Blarcamesine, an orally available investigational agent, will also be evaluated on sigma-1 receptor (SIGMAR1) gene expression, a prespecified precision medicine biomarker. This gene expression correlated with direct measures of clinical benefit, cognition, and activities of daily living and function in the previously completed phase 2a study, the first genome-wide search for biomarkers associated with therapeutic response in AD.2 Findings from the phase 2a study were the basis for testing of potential selection markers for the ongoing phase 2b/3 trial.
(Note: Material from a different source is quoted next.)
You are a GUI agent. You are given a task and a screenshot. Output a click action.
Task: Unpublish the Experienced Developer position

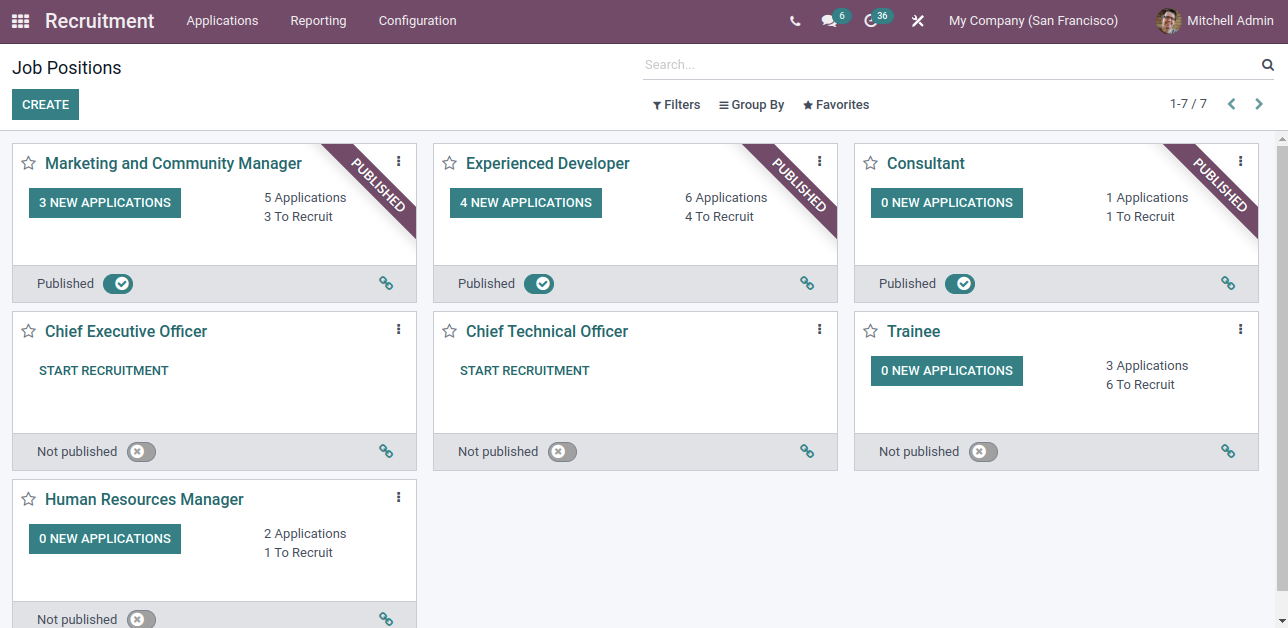tap(539, 284)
"A significant unmet need exists currently for Alzheimer disease patients worldwide given the lack of available adequate therapeutic interventions, and we are excited to have exceeded enrollment of this study for ANAVEX 2-73,” Christopher U. Missling, PhD, president and chief executive officer, Anavex, said in a statement.1 “Given ANAVEX 2-73’s convenient oral route of administration we believe it has the potential to deliver broad clinical utility.”
Anavex originally published data from the phase 2a study in April 2020 that showed multiple biomarkers with a significant impact on clinical outcomes at the end of the 57-week treatment period. Among them included mean plasma concentration of blarcamesine (slope Mini-Mental State Examination [MMSE]: P <.041), genomic variants SIGMAR p.Gln2Pro (MMSE: P <.039; ADCS-ADL: P <.063) and COMT p.Leu146fs (MMSE: P <.039; ADCS-ADL: P <.063), and baseline MMSE score (slope MMSE: P <.015).2
The investigators analyzed the relationship between all available patient data and efficacy outcome measures with unsupervised formal concept analysis (FCA), integrated in the Knowledge Extraction and Management (KEM) environment. They concluded that this analysis method is a template for the identification of patient selection markers in early therapeutic development for neurologic disorders.
Blarcamesine has also been evaluated in a number of other conditions, including Parkinson disease dementia (PDD). Data from a proof-of-concept phase 2 controlled trial published in October 2020 showed that oral doses up to 50-mg once daily was safe and well-tolerated in patients with PDD.3
Findings from that study also showed clinically meaningful, dose-dependent, and statistically significant improvements in the Cognitive Drug Research (CDR) computerized assessment system analysis. In addition to its safe profile, the results also confirmed the precision medicine approach of targeting SIGMAR1 as a genetic biomarker of response to blarcamesine.
In addition to PDD, the drug is being evaluated in other neurodegenerative disorders such as Rett Syndrome, infantile spasms, Fragile X syndrome, and Angelman disorder.